Descendants of Tara Te Irirangi include Rachael Ngeungeu Te Irirangi Beamish (1893–1997), a Ngāi Tai and Ngāti Paoa community leader and early member of the Māori Women's Welfare League.

== Legacy ==
Multiple sites in the Auckland region are named after Tara Te Irirangi, these include:

- Ōtara (suburb in South Auckland)
- Irirangi Road, Greenlane (renamed from 'Prospect Road' in 1938)

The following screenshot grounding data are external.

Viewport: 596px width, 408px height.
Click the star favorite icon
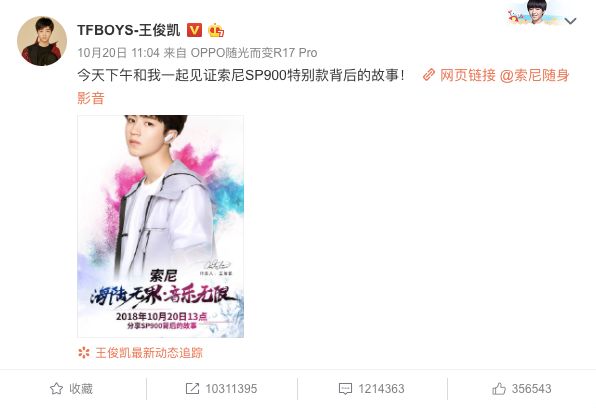pyautogui.click(x=56, y=389)
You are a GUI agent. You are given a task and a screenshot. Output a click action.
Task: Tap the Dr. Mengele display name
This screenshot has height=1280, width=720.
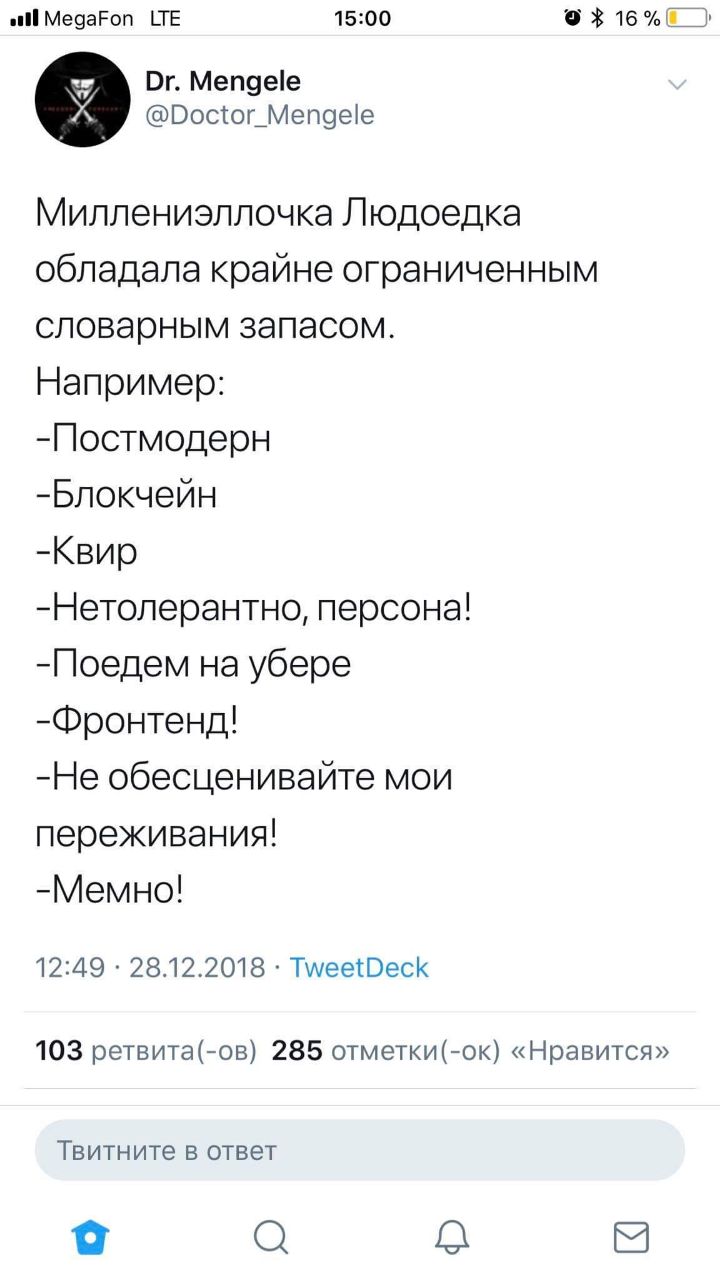pos(222,80)
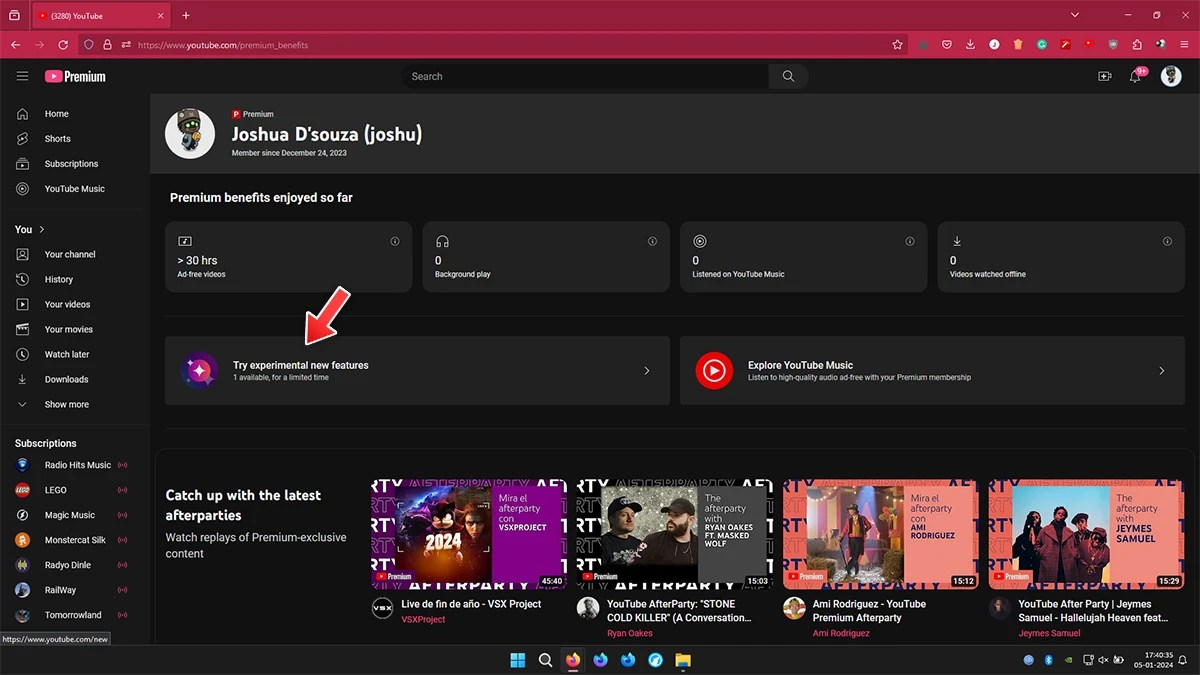Click the YouTube Premium logo

[74, 76]
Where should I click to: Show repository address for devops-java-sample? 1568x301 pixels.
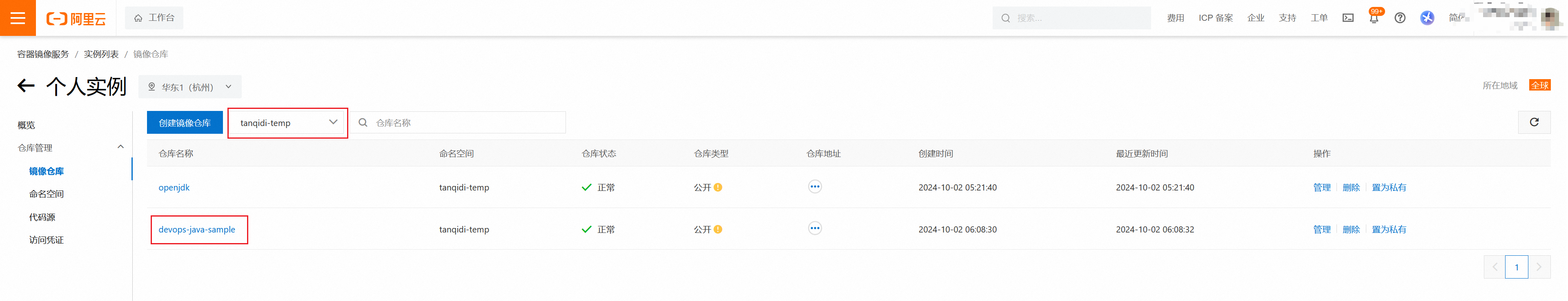coord(815,229)
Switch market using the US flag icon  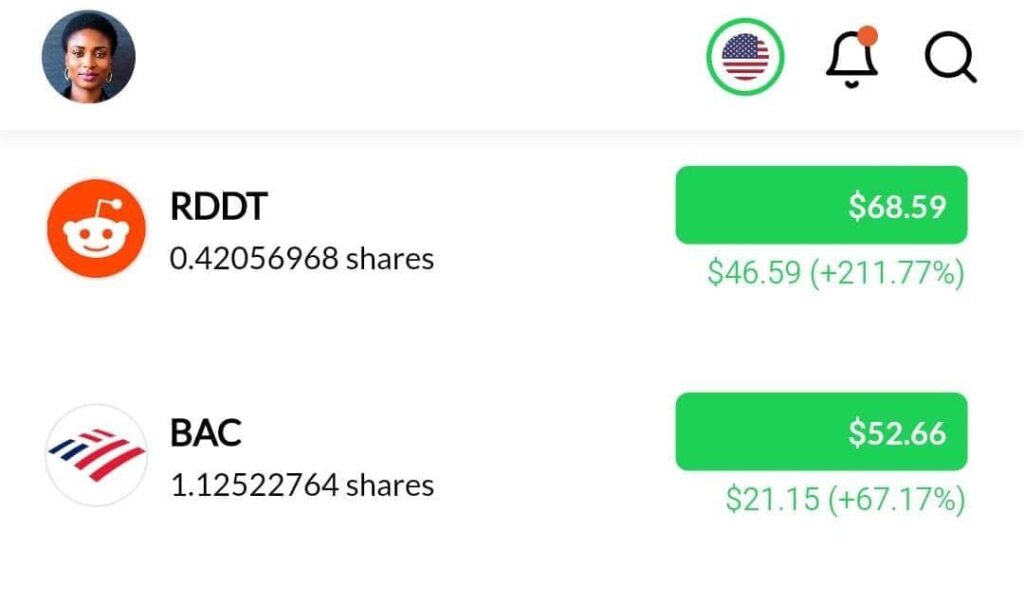click(745, 57)
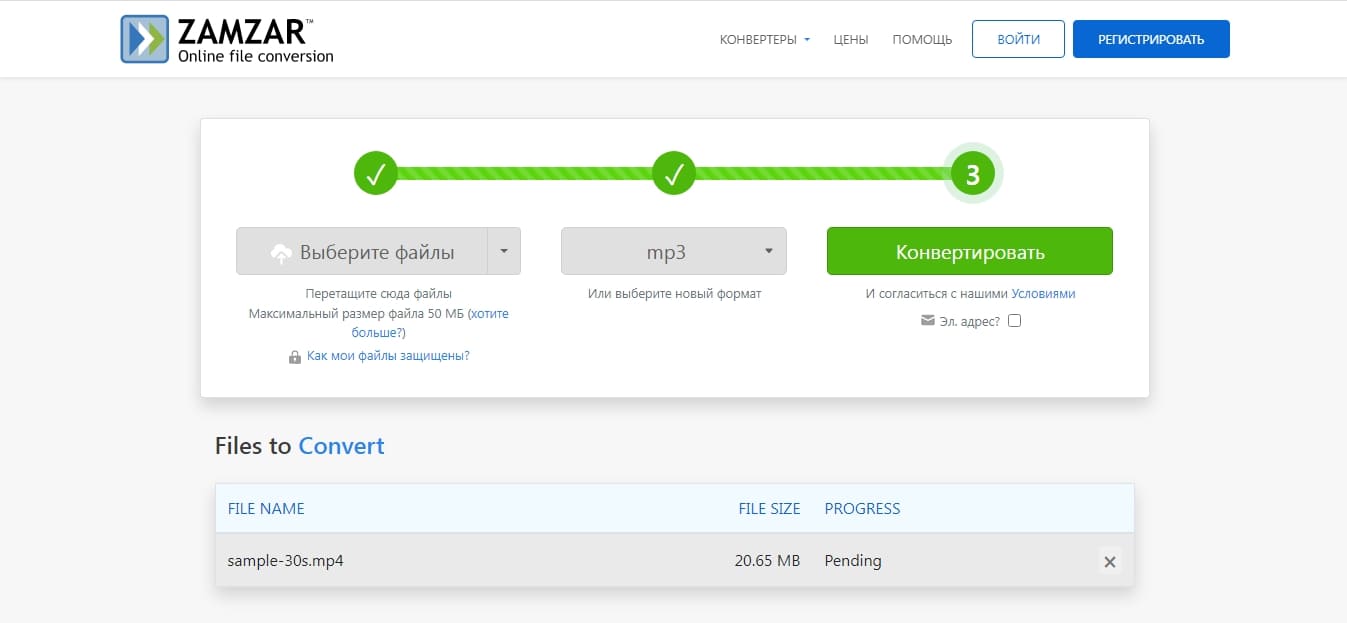The image size is (1347, 623).
Task: Click the envelope icon beside Эл. адрес
Action: [x=927, y=321]
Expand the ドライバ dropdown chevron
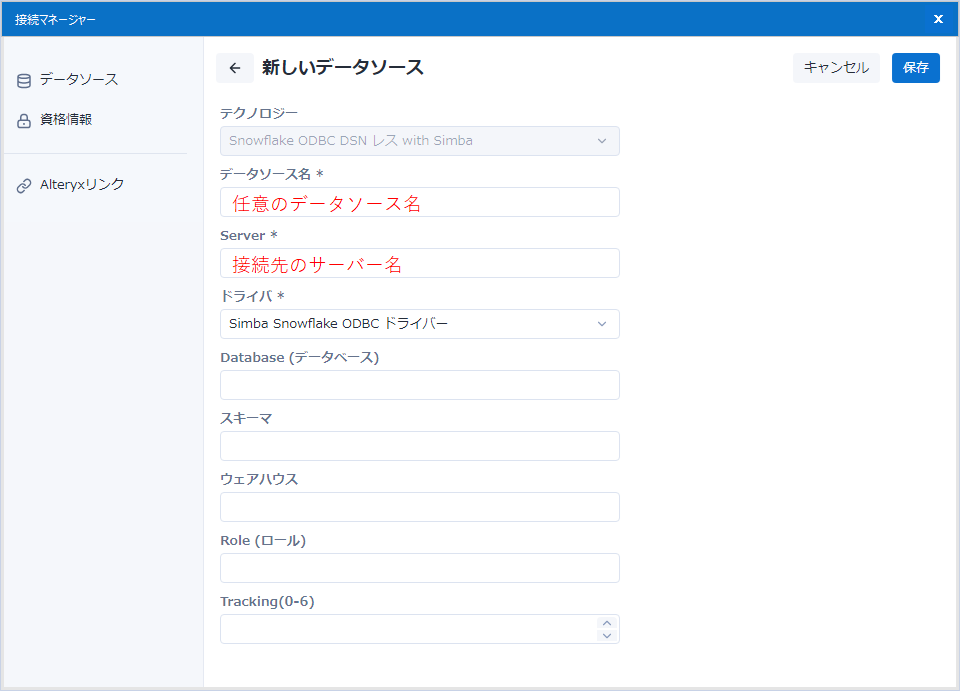 pos(602,324)
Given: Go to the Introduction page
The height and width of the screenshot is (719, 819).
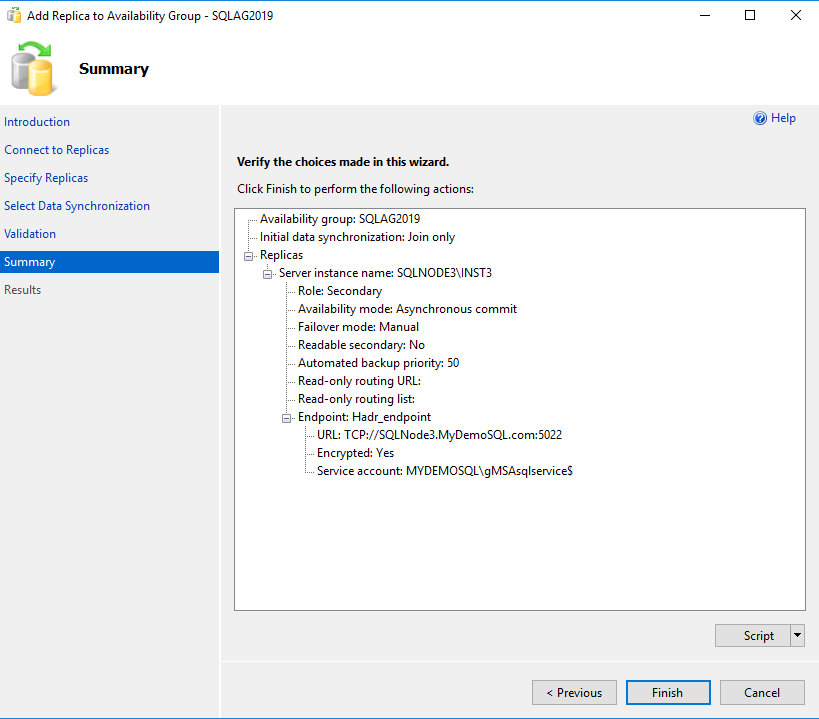Looking at the screenshot, I should coord(37,122).
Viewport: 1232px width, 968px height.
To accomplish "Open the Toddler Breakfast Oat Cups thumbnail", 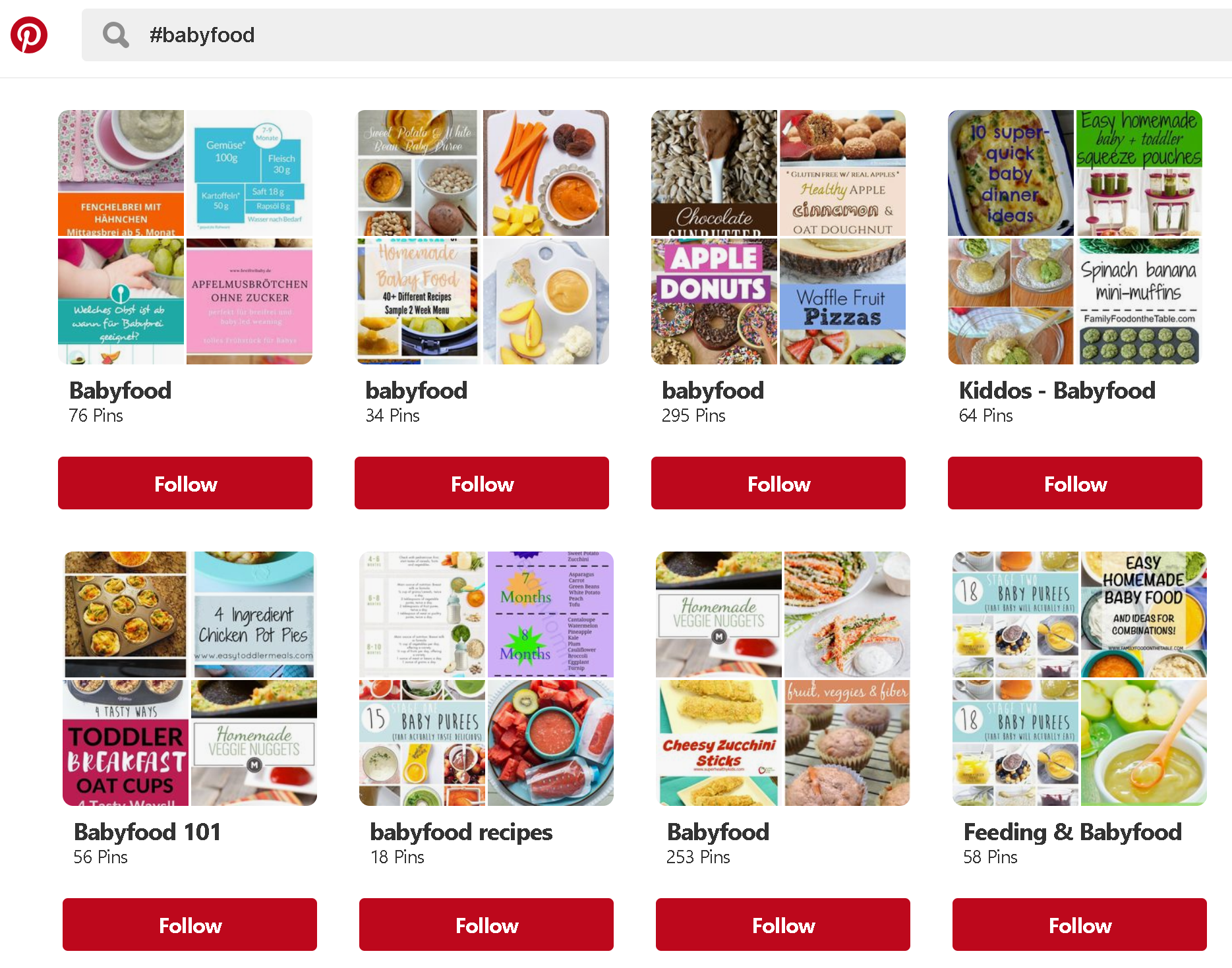I will [125, 743].
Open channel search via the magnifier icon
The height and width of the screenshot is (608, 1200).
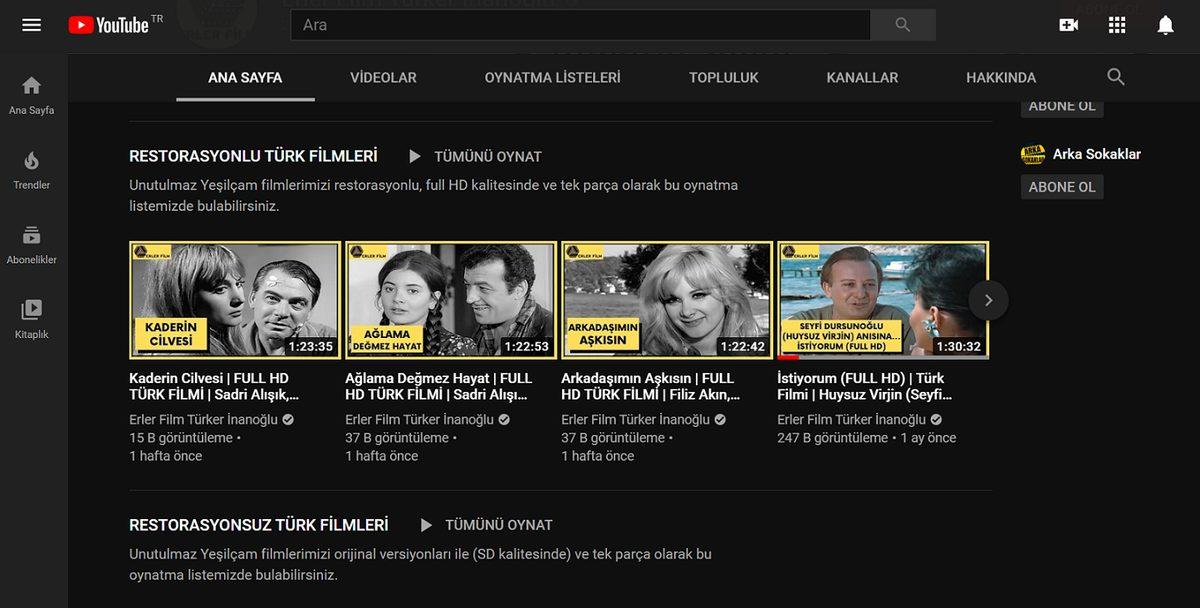click(1115, 75)
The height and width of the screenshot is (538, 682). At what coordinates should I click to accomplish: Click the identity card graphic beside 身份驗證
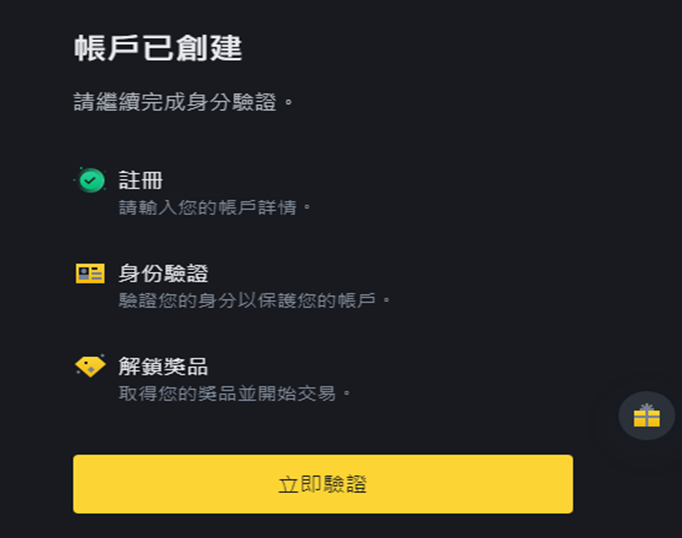tap(90, 273)
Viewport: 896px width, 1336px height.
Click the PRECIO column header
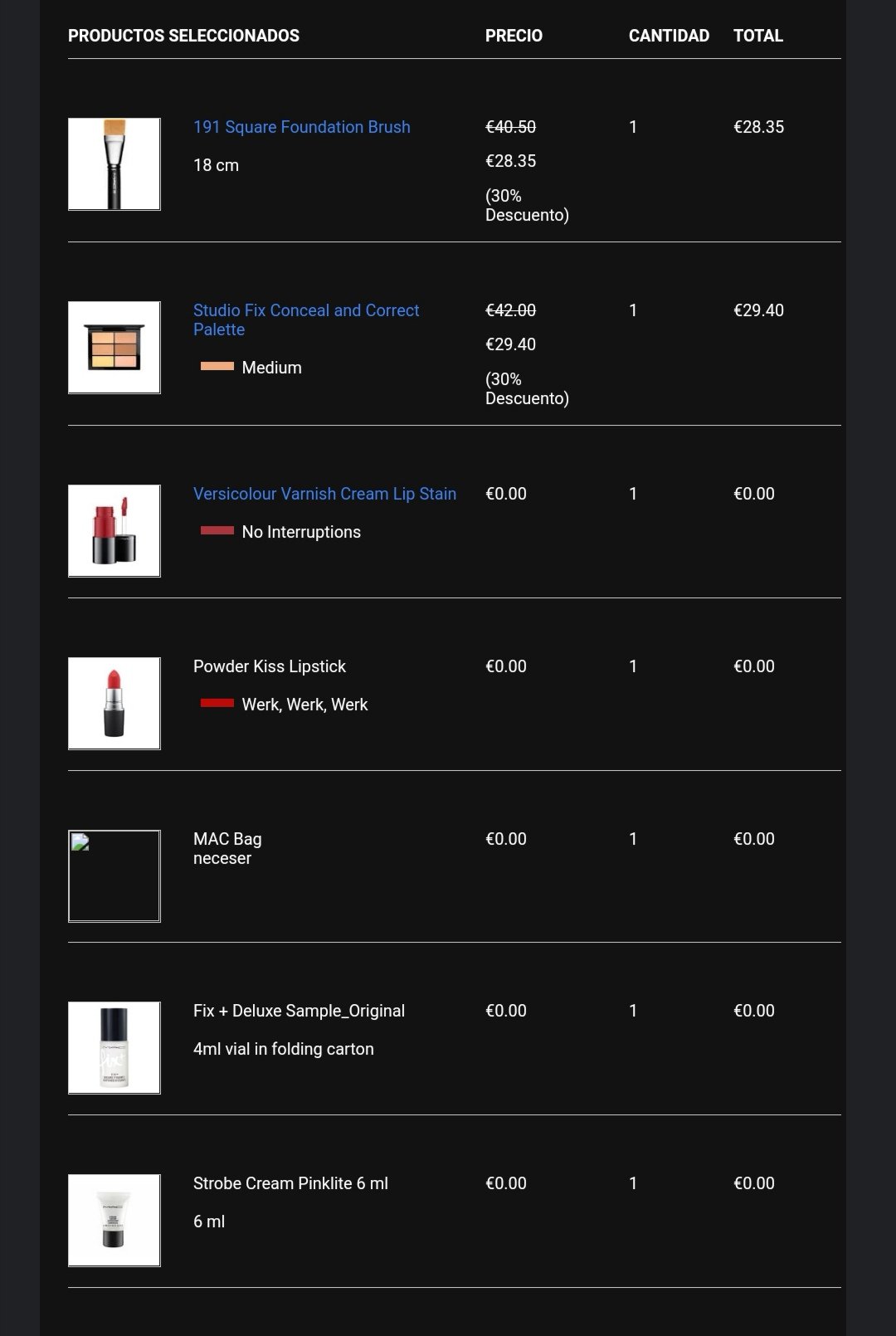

- Te Irirangi Drive, Auckland (an arterial road opened in 1999, formerly known as the East Tamaki Central Arterial Route Transport (ETCART))
- Following the creation of the Auckland Super City in 2010, the Local Government Commission named the ward of Howick, Pakuranga, and Botany, 'Te Irirangi', due to the historical significance of Tara Te Irirangi within the East Auckland area. Backlash from the community occurred immediately, and the ward has since been renamed 'Howick.